Background information
- Also known as: Antti Kosola, A. Kosola, Andy Kosola
- Born: Andrew William Kosola March 4, 1896 Wisconsin, US
- Died: April 14, 1971 Lake Worth Beach, Florida
- Genres: Schlager music
- Occupation: Musician
- Instruments: Accordion, piano
- Years active: 1920s and 1930s
- Label: Columbia Records

= Antti Kosola =

Andrew "Antti" William Kosola (March 4, 1896 – April 14, 1971) was a Finnish American accordionist, pianist, bandleader and composer.

Born in Wisconsin, Kosola was in the 1920s and 1930s a very well-known musician on the Finnish American stages in New York City. He had his most successful years between 1926 and 1938, when he recorded about 50 pieces for Columbia Records and Victor Talking Machine Company. Some recordings were made with his orchestra and with several notable Finnish American singers, for example Leo Kauppi, Hiski Salomaa, Hannes Saari, Ernest Paananen and others. He also performed together with the famous Finnish American musicians Viola Turpeinen, Sylvia Polso and William Syrjälä. He also made recording sessions with Matti Jurva, Tatu Pekkarinen and Heikki Tuominen when they visited the US in the 1920s and 1930s. One of Kosola's most successful records was the waltz Meren aallot ("Waves of the sea"), which he composed and to which Leo Kauppi wrote the lyrics. The recording was made in December 1927 and sold over 30,000 copies in the US, Canada, and Finland. Kosola died in Lake Worth, Florida, in 1971.

# STORED DATA:
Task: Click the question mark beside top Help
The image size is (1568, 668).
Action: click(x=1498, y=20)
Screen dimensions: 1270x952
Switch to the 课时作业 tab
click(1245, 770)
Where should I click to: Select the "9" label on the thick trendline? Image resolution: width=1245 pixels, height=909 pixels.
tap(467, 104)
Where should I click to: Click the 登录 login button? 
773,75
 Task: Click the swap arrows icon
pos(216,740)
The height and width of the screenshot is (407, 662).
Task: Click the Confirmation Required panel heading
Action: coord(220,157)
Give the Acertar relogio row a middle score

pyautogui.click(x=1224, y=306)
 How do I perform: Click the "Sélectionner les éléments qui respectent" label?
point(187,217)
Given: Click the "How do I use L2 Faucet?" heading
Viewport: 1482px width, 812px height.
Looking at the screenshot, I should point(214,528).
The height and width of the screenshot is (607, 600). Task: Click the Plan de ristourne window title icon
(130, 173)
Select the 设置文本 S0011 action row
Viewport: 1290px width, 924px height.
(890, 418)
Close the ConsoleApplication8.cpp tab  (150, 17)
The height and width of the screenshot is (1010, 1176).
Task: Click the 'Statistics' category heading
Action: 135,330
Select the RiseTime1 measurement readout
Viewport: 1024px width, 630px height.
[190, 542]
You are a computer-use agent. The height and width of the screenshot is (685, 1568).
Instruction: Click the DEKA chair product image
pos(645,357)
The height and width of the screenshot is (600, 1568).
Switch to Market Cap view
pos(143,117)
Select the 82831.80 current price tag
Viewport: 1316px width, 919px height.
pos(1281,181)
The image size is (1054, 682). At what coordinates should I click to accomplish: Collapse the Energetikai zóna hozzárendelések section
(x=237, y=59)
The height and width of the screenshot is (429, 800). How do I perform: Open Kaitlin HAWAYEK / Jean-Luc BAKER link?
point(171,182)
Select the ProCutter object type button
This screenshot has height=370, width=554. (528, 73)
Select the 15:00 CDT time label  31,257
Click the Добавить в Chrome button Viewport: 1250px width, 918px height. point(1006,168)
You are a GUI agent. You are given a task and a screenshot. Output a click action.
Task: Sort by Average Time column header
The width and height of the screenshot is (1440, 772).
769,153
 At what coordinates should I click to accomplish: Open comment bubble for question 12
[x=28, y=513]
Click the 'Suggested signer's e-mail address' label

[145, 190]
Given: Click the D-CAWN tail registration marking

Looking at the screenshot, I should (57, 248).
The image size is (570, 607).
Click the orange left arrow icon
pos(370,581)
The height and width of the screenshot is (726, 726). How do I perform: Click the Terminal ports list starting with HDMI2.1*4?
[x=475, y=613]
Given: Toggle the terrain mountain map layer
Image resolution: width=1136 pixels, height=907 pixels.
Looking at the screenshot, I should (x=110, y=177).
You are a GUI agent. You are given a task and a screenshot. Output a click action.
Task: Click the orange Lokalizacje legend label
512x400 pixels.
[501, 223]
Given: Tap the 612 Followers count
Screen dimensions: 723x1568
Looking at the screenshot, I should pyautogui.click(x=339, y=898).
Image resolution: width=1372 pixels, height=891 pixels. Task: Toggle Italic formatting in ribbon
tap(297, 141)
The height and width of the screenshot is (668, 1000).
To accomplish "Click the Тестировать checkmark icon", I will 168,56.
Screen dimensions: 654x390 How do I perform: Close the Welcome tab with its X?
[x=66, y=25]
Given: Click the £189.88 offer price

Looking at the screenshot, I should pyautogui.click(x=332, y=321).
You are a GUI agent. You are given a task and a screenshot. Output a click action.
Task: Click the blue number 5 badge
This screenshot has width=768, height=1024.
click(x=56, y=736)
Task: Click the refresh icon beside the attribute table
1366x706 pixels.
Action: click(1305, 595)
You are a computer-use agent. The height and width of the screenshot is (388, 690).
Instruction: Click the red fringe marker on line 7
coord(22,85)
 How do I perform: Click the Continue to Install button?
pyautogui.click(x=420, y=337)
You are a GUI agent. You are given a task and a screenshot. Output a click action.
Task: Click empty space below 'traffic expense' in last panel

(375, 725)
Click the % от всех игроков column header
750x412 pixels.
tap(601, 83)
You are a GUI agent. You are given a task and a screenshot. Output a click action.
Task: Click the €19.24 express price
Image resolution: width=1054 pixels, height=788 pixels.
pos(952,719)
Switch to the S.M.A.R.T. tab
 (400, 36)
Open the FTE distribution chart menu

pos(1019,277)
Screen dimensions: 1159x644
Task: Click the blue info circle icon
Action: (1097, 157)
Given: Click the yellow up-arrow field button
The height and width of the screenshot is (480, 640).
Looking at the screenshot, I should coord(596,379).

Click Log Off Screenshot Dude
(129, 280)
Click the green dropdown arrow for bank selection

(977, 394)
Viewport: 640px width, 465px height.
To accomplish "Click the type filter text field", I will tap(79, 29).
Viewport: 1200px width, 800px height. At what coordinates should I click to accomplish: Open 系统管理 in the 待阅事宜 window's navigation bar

# REQUIRED TASKS:
1. In the text on Antti Kosola, how many copies of the Meren aallot recording were sold?
2. Transcribe the text on Antti Kosola from "Background information" up to and including "bandleader and composer.".
The records have no connection to the text on Antti Kosola.

# EXPECTED RESULTS:
1. It sold over 30,000 copies in the US, Canada, and Finland.

2.
Background information
- Also known as: Antti Kosola, A. Kosola, Andy Kosola
- Born: Andrew William Kosola March 4, 1896 Wisconsin, US
- Died: April 14, 1971 Lake Worth Beach, Florida
- Genres: Schlager music
- Occupation: Musician
- Instruments: Accordion, piano
- Years active: 1920s and 1930s
- Label: Columbia Records

= Antti Kosola =

Andrew "Antti" William Kosola (March 4, 1896 – April 14, 1971) was a Finnish American accordionist, pianist, bandleader and composer.